- [Halaman]:
▼

"Alam ora bisa dilawan, awu sing semebar iku sejatine berkah gusti
kanggo njaga kesuburan bumi Jawa. Mulane ayo pada disyukuri wae." (Alam
tidak akan bisa dilawan, abu yang beterbangan adalah berkah dari Tuhan
untuk menjaga kesuburan bumi Jawa. Untuk itu mari kita syukuri saja.)
Hallo, dalam blog ki Gede Menoreh ini tidak ada kaitannya dengan penguasa Tanah Perdikan (Tanah Merdeka) Bukit Menoreh yang legendaris di zaman Kesultanan Demak dan Pajang dan melalui kisah “Api di Bukit Menoreh” dengan Agung Sedayu-nya.
Kemudian kisah dalam “Cabolek” karya Ngabehi Yasadipura -pujangga Keraton Surakarta Abad ke-18 yang mengisahkan, Raden Mas (RM) Rangsang, Putra Mahkota Kerajaan Mataram Islam, menerima wangsit untuk menjadi penguasa tanah Jawa.
RM Rangsang diharuskan berjalan kaki dari keraton di wilayah Kotagede, Kota Yogyakarta, ke arah barat.
Setelah menempuh jarak sekitar 40 kilometer dan tiba di wilayah Pegunungan Menoreh, ia jatuh pingsan karena kelelahan.
Wangsit kedua pun datang. RM Rangsang yang setelah dewasa dikenal sebagai Sultan Agung Hanyokrokusumo diperintahkan melakukan “tapa kesatrian” yang saat ini dikenal sebagai puncak Suroloyo.
Sampai dengan kisah Pegunungan Menoreh pada jaman perjuangan Pangeran Diponegoro sebagai markas terakhir.
Apalagi kisah mistis karena kemegahan candi Borobudur yang berkaitan dengan zaman Hindu Klasik, dengan kawasan Tanah Bagelen (bagian Selatan Bukit Menoreh) yang berperan besar dalam perjalanan sejarah Kerajaan Mataram Kuno (Hindu).
Tokoh Sri Maharaja Balitung Watukoro dikenal sebagai Maharaja Mataram Kuno terbesar, dengan wilayah kekuasaan meliputi: Jawa Tengah, Jawa Timur dan beberapa Wilayah Luar Jawa.
- Rakai Mataram Sang Ratu Sanjaya (732-760 M)
- Sri Maharaja Rakai Panangkaran (760-780 M)
- Sri Maharaja Rakai Panunggalan/ Dharmatungga (780-800 M)
- Sri Maharaja Rakai Warak/Indra/Sri Maharaja Dharanindra Sang Prabu Wirawairi Mathana penguasa Asia Tenggara (Syailendra) (800-820 M). Raja Dharanindra dikenal sebagai penakluk musuh perwira yang kekuasaannya merambah hingga wilayah Kamboja dan Campa.

▲

(Entri dari sebuah dataset)

▼

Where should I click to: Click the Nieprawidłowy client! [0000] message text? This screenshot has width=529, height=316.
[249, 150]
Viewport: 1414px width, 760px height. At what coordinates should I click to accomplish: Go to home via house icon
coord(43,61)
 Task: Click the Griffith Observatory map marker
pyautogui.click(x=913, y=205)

▲

- [Tugas Latihan]:
**A)** Tuliskan kembali bagian dari teks tentang Bukit Menoreh yang dimulai dengan "- Rakai Mataram" dan berlanjut hingga "Kamboja dan Campa.".
**B)** Jawab pertanyaan berikut berdasarkan teks tentang Bukit Menoreh.
(i) Berapa jarak yang ditempuh RM Rangsang sebelum ia jatuh pingsan di wilayah Pegunungan Menoreh?
(ii) Siapa yang dikenal sebagai Maharaja Mataram Kuno terbesar?
(iii) Sampai wilayah mana kekuasaan Raja Dharanindra merambah?
**C)** Teruskan teks tentang Bukit Menoreh, dimulai setelah kalimat terakhir yang ditampilkan.

- [Jawaban Tiap Tugas]:
**A)**
- Rakai Mataram Sang Ratu Sanjaya (732-760 M)
- Sri Maharaja Rakai Panangkaran (760-780 M)
- Sri Maharaja Rakai Panunggalan/ Dharmatungga (780-800 M)
- Sri Maharaja Rakai Warak/Indra/Sri Maharaja Dharanindra Sang Prabu Wirawairi Mathana penguasa Asia Tenggara (Syailendra) (800-820 M). Raja Dharanindra dikenal sebagai penakluk musuh perwira yang kekuasaannya merambah hingga wilayah Kamboja dan Campa.

**B)**
(i) Sekitar 40 kilometer.
(ii) Sri Maharaja Balitung Watukoro.
(iii) Hingga wilayah Kamboja dan Campa.

**C)**
- Setelah Raja Dharanindra wafat, putranya, Samaragrawira, melanjutkan takhta. Pada masa pemerintahan Samaragrawira, Kamboja berhasil membebaskan diri dari penjajahan Jawa pada tahun 802, sebuah peristiwa yang tertulis dalam Prasasti Po Ngar. Akhir masa pemerintahan Samaragrawira, kekuasaan Sriwijaya dibagi menjadi dua wilayah pengawasan: Samaratungga di Pulau Jawa dan Balaputradewa di Pulau Sumatera. Kedua penguasa ini adalah putra Samaragrawira, dengan Balaputradewa mengepalai Sriwijaya di Sumatera. Sedangkan ibunya, Dewi Tara putri Sri Dharmasetu berasal dari Wangsa Soma. Prasasti Nalanda juga menyebut hubungan erat antara Balaputradewa dengan raja dari India, Dewapaladewa. Saat itu Dewapaladewa bahkan memberikan lahan di wilayah Benggala untuk pembangunan vihara dan asrama yang diprakarsai Balaputradewa.
- Sri Maharaja Rakai Garung/ Samaratungga (820-840 M).
- Sri Maharaja Rakai Pikatan dan Maharatu Pramodawardani (840-856 M)
- Sri Maharaja Rakai Kayuwangi alias Dyah Lokapala (856-882 M)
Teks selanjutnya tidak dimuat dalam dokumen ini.